**DOCUMENT SEGMENT**
● ● ● ● ● ● ●

This
article is adapted from a talk I gave to the Workers'
Liberty summer school in London on June 21 under the title
"After
the Holocaust: Mutual Indifference and Moral Solidarity".
To be fair to those who invited me, I should point out
that although the views I expressed in this part of the
talk met with a perfectly civil reception, they plainly
weren't shared by most of the audience.
I
want to say something about support for democratic values
and basic human rights. We on the left just have it in
our bloodstream, do we not, that we are committed to democratic
values. And while, for reasons I can't go into here, there
are some on the left a bit more reserved about using the
language of basic human rights, nonetheless for many of
us it was this moral reality, and more especially its
negation, that played a part in drawing us in: to protest
and work against a world in which people could just be
used for the purposes of others, be exploited and superexploited,
worked maybe to an early death, in any case across a life
of hardship; or be brutalized for organizing to fight
to change their situation, be "disappeared,"
or tortured, or massacred, by regimes upholding an order
of inequality--sometimes desperate inequality--and privilege.
In our bloodstream.
However,
there is also a certain historical past of the left referred
to loosely under the name "Stalinism", which
forms a massive blot on this commitment and these values,
on the great tradition we belong to. I am of the generation--roughly
1960s-vintage, post-Stalinist left--educated in the Trotskyist
critique of that whole experience, and in the new expansion
and flourishing of an open, multifaceted and pluralist
Marxism; educated in the movement against the war in Vietnam,
the protests against Augusto Pinochet's murderous coup
in Chile, and against the role of the U.S. in both episodes
and in more of the same kind. Of a generation that believed
that, even though the Western left still bore some signs
of continuity with the Stalinist past, this was a dying,
an increasingly marginal strand, and that we had put its
errors largely behind us. But I fear now it is not so.

● ● ● ● ● ● ●

**COLLECTED MATERIAL**
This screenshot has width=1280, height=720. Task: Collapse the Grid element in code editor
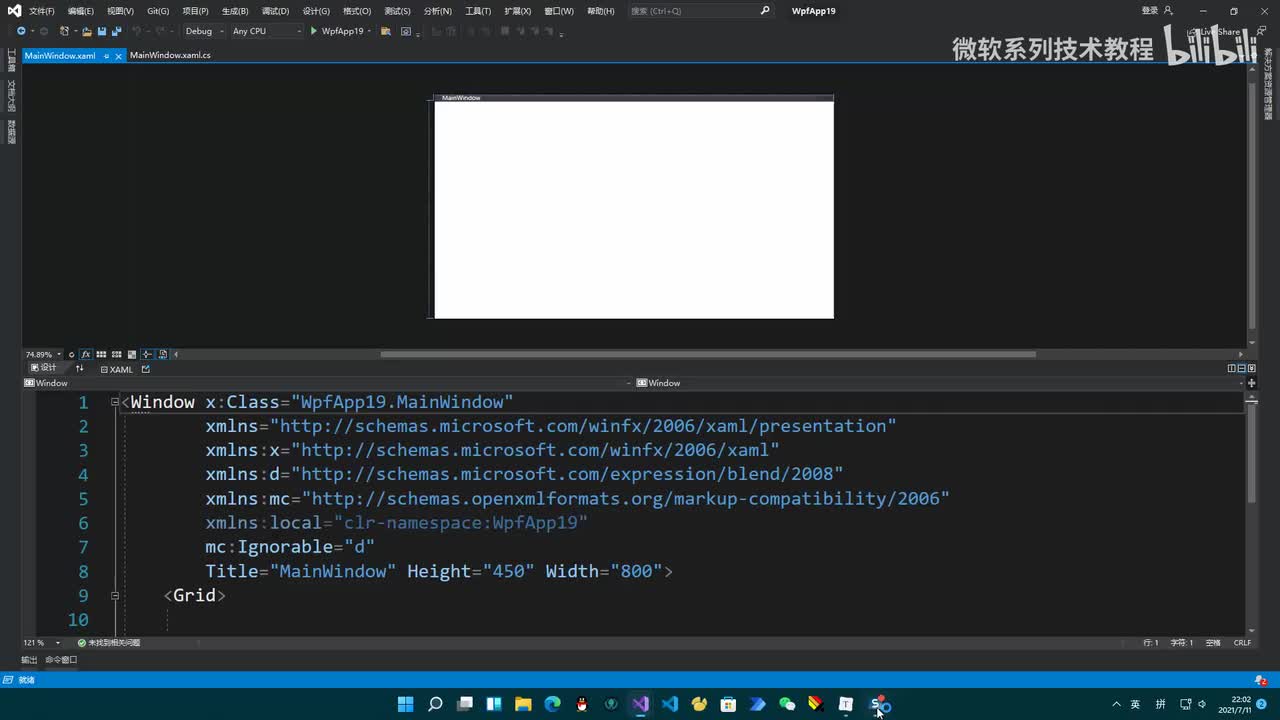click(x=115, y=595)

● ● ● ● ● ● ●

**REQUIRED TASKS**
1/ Echo the passage from the article on the left and democratic values, starting at "To be fair to" and ending at "of the audience.".
2/ In the article on the left and democratic values, what title did the talk it was adapted from carry?
3/ List every adjective the article on the left and democratic values uses to describe the Marxism that flourished anew for the author's generation.

**CORRECT ANSWERS**
1/
To be fair to those who invited me, I should point out
that although the views I expressed in this part of the
talk met with a perfectly civil reception, they plainly
weren't shared by most of the audience.

2/ "After the Holocaust: Mutual Indifference and Moral Solidarity"

3/ open, multifaceted, pluralist